A spokesman for Juniper says The Corporate Library’s claim is irrelevant since Kriens doesn’t serve on the audit or compensation committee of those boards. Intuit spokeswoman Diani Carlini says she did not notice any inaccuracies in the report. After Intuit announced this past summer that a special committee investigating its past options-granting practices had uncovered no evidence of fraud or intentional wrongdoing, the company decided not to comment further on the issue, she adds.
The Corporate Library researchers drew their conclusions when they noticed during their work on another backdating report that a higher level of interconnectedness exists among directors than they would have expected from a randomly selected sample, they wrote. The report, available on The Corporate Library’s Website for $1,100, includes simple tables and graphs outlining the web of the directors and executives’ relationships and notes that certain people are the key connectors substantiating their hypothesis.
The researchers say that although the findings cannot “definitively” prove the judgment that directors serving on more than one board spread the practice of backdating, current social-networking theories could support it. Yet Catherine Bromilow, a partner with PricewaterhouseCoopers, wonders if there’s more to be seen in the fact that most of these companies are in technology. The idea of backdating could have spread among common service providers as easily as it could have spread among common directors, she suggests.
Still, common board members or another link “could just be simply a coincidence,” says Bromilow.

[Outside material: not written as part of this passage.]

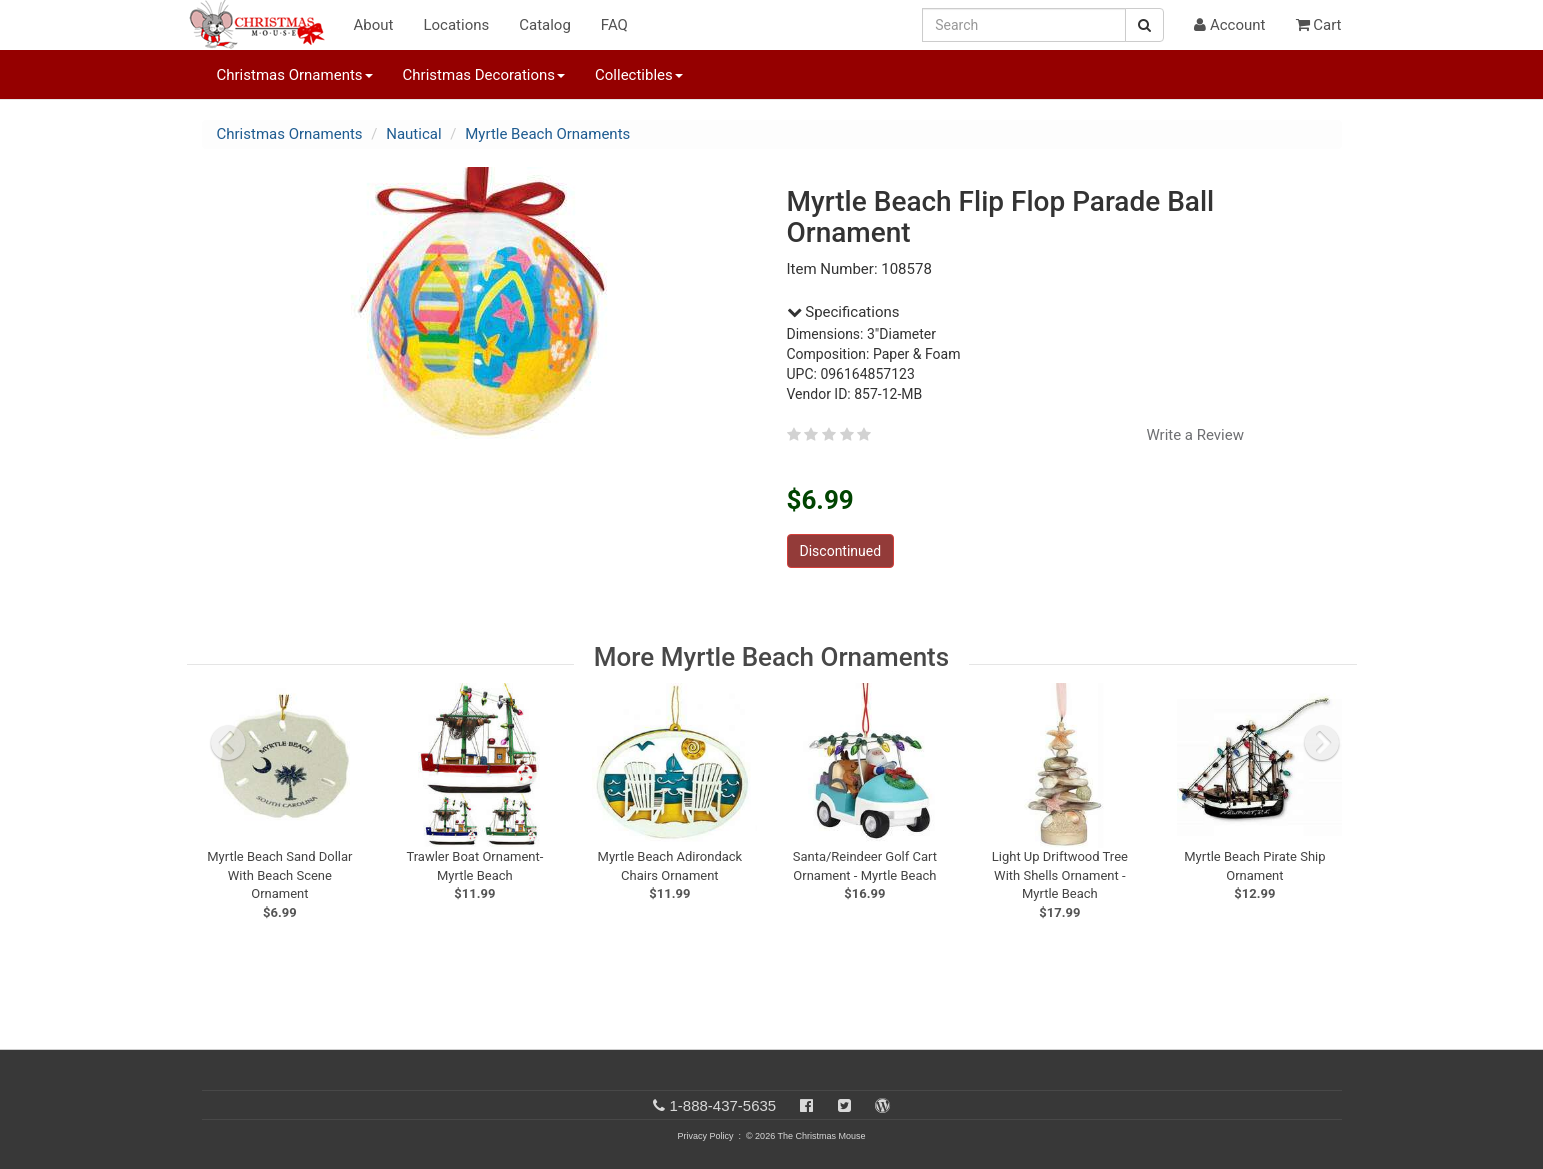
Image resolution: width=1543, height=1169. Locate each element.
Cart (1319, 25)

She stresses that she hasn’t seen The Corporate Library’s entire report.
The Corporate Library alludes to the high-tech connection by highlighting that many of the companies accused of backdating in Silicon Valley have used the law firm Wilson Sonsini Goodrich & Rosati for initial public offerings and ongoing legal services. (The firm did not return a call requesting comment.) Tech businesses have been known to use more stock options as compensation than others, and “some would argue technology companies have been less stringent on the formalities of standard governance procedures over more established companies,” says Elson.

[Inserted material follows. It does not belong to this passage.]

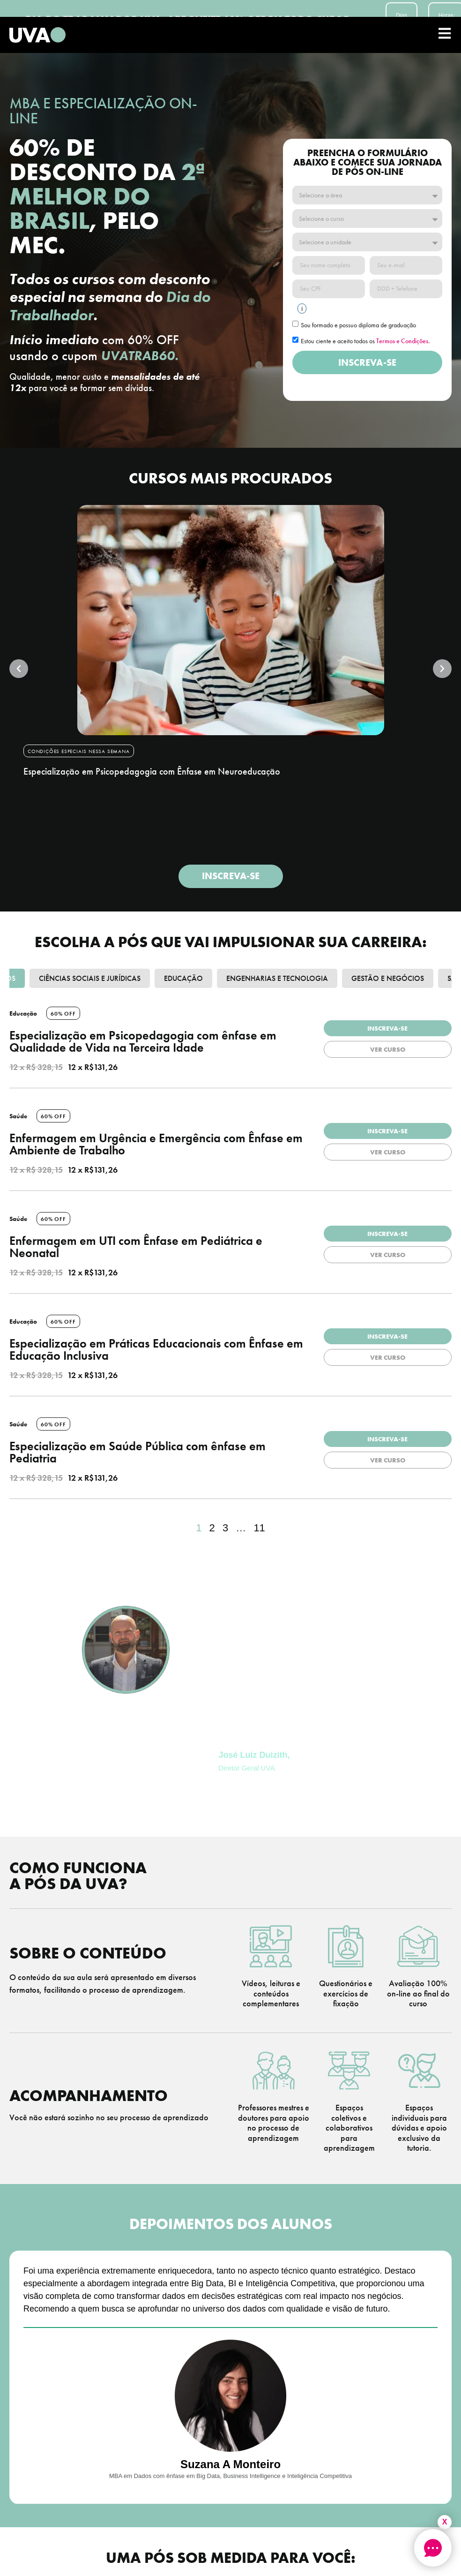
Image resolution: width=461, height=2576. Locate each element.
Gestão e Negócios (387, 978)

The issues raised in the report are important for weighing the effectiveness of boards and individual directors, Minow contends. “We are tracking relationships, and relationships are important historically,” she says. “We are talking about things that happened in the past.”
The researchers intended to show a link between the common, high-level people involved in backdating investigations, according to Hodgson. “We were trying to communicate as quickly and clearly as possible the links between a director who serves on one board with an employee of another company.”